18 March, 2020 by Stefan Czerniawski

We have been getting a lot of questions – very understandably – about what dental professionals should do in the face of the spread of COVID-19 and how they should best protect their patients and themselves in these unprecedented circumstances. And there is lots of concern – and some anger – about why the GDC is not doing more to provide direction and guidance.

Some of those questions are for us to answer and we are doing our best to be clear and helpful on those. But many of them are about clinical best practice. The GDC doesn’t set detailed clinical standards because that is not what we are here for. The health authorities of the four nations are the authoritative source of such guidance and, in the context of COVID-19, we have done what we can to help ensure that their guidance is readily available. There is no value in our duplicating their advice, and still less in our providing contradictory guidance. That is why we have signposted to their guidance rather than seeking to issue our own.

The central question which is for us to answer is whether registrants are putting themselves at risk of facing concerns about their fitness to practise because of how they respond to COVID-19. Along with the other healthcare regulators, we have made clear that the context in which treatment is given is very relevant, and that it may be necessary to adapt procedures to that context. We have no interest in penalising well-grounded professional judgements about how best to meet patients’ needs, including where that judgement is to reduce or stop activity.

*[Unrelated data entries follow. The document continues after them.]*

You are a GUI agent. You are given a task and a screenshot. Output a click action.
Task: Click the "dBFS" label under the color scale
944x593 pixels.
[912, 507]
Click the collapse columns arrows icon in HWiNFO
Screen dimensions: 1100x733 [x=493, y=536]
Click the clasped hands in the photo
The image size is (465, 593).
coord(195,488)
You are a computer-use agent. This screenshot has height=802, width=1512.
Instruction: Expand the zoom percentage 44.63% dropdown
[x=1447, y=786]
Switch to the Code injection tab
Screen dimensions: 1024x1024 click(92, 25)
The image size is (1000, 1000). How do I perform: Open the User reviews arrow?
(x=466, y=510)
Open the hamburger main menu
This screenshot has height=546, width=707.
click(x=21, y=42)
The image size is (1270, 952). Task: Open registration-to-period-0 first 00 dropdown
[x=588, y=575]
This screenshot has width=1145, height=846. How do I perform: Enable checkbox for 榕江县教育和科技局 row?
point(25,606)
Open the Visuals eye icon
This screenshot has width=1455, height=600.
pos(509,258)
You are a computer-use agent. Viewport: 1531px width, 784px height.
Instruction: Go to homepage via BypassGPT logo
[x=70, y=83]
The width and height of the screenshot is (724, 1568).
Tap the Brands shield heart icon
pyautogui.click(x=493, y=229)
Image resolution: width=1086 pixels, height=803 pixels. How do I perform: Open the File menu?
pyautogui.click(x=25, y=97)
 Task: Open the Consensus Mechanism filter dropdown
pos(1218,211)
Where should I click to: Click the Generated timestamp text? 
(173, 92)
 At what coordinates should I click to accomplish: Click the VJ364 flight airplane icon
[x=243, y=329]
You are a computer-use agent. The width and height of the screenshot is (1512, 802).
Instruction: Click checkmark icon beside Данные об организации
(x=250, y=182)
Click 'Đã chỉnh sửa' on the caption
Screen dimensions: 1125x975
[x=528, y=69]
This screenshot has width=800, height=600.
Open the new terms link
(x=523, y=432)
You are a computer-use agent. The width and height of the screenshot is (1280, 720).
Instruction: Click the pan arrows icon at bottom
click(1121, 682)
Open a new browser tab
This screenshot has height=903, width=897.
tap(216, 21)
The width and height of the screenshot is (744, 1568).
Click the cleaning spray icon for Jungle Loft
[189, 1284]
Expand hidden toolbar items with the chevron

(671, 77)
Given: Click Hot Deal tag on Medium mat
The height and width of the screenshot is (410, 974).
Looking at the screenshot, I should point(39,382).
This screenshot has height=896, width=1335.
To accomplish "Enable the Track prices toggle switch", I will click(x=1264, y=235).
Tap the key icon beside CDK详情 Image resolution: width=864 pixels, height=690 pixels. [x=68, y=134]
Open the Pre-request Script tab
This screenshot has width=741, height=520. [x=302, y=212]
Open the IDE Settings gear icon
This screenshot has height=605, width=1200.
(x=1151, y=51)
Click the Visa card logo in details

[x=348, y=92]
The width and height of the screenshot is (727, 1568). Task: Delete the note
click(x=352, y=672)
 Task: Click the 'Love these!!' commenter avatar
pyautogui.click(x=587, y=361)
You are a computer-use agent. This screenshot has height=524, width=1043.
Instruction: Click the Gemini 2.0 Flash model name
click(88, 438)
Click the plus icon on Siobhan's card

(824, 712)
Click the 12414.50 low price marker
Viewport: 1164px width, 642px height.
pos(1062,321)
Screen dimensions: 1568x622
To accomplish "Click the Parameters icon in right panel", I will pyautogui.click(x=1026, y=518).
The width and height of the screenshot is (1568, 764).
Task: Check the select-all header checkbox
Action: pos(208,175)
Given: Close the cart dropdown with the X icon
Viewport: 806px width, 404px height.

Much of that in turn comes down to a pragmatic assessment of risk. Where the risk of infection – from patient to practice staff or the other way round – is greater than the risk to the patient of not providing treatment, it will be in everybody’s interest not to go ahead. That is increasingly likely to mean that there are some patients who should not be treated and some treatments which should not be offered in a general practice environment, to protect the safety of the dental team and of other patients. Where those lines are best drawn at any given time will again be for the health authorities of each nation to decide, for our part we can say very clearly that we will respect professional judgements made on that basis. Where higher risk treatment is urgently needed for higher risk patients, again each nation is providing clinical environments where that treatment can be safely undertaken.

At the GDC, we are making our own version of that pragmatic risk assessment. We are very much continuing to operate, but we have dispersed our staff to minimise the risk of infection spreading and to maximise our chances of being able to keep working. The one exception is that we are postponing most fitness to practise hearings. That’s because we need to minimise the risk of infection for everyone attending hearings, not just GDC staff. Nevertheless, hearings will continue where we judge that the risk to patient safety of not proceeding is greater than the risk of bringing the participants in the hearing together. We are also exploring technical solutions to enable virtual hearings to become an option. 

These are anxious times. Dental professionals are needing to balance concerns for themselves and their teams, concerns for their patients, and in many cases concerns about sustaining their income if the flow of patients dries up. We can’t remove the need for professionals to make those choices, but we can and will avoid doing anything which makes them harder.